We can also use the `stats(moments)` method to find the mean(‘m’), variance (‘v’), skew (‘s’), and kurtosis(‘k’), where the argument 'moments' specifies which we would like to have. In the following example, we want all of them:    

In [None]:
m, v, s, k = x.stats(moments='mvsk')
print('mean=%g, var=%g, skew=%g, kurtosis=%g' % (m, v, s, k))

We can also plot the probability density function (pdf) and the cumulative density function (cdf) of the random variable. In the following, we first define a couple of functions for plotting:

In [None]:
# a generic function for plotting a random variable
def plot_rv(rv, title, xmin=None, xmax=None):
    # find the range we'd like to draw (ppf() is the inverse cdf)
    if xmin is None:
        xmin = rv.ppf(0.01)
    if xmax is None:
        xmax = rv.ppf(0.99)

    # get the data points for pdf and cdf
    xs = np.linspace(xmin, xmax, 100)
    ys = rv.pdf(xs)
    yys = rv.cdf(xs)
    
    plt.fill_between(xs, ys, color='#7fc97f', alpha=0.7)
    plt.plot(xs, ys, color='#7fc97f', lw=3, alpha=0.9, label='pdf')

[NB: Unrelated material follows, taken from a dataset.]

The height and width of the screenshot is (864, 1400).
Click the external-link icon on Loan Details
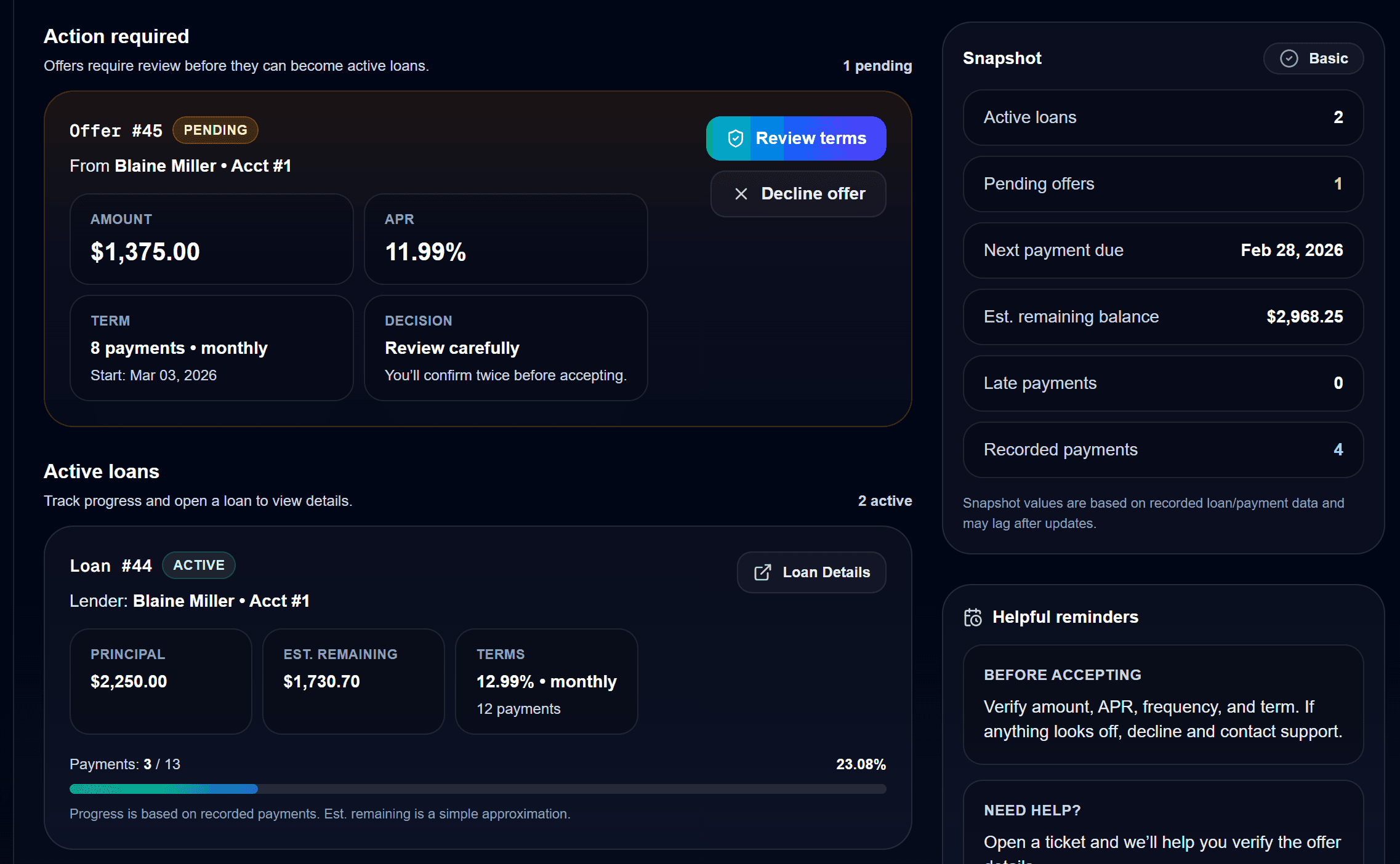click(763, 572)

    plt.fill_between(xs, yys, color='#beaed4', alpha=0.7)
    plt.plot(xs, yys, color='#beaed4', lw=3, alpha=0.9, label='cdf')
    
    plt.title(title)
    plt.xlim(xmin, xmax)
    plt.ylim(0)
    plt.legend()
    plt.show()

In [None]:
# create an exponentially distributed random variable with 
# the given scale (mean) and use the above function to plot it 
def plot_expon(scale):
    rv = stats.expon(scale=scale)
    plot_rv(rv, "exponential (scale=%g)" % scale)

Now we are ready to plot the exponential distribution:

In [None]:
plot_expon(2.0)

We can also dynamically change the 'scale' parameter (using a slider) and plot the distribution on the fly. In the following, we can move the slider to change the scale value.

In [None]:
slider = widgets.FloatSlider(min=0.1, max=5, value=2)
interact(plot_expon, scale=slider)
None

Let's do the same for two other distributions just for fun:

In [None]:
def plot_gamma(a, scale):
    rv = stats.gamma(a=a, scale=scale)
    plot_rv(rv, "gamma (a=%g, scale=%g)" % (a,scale))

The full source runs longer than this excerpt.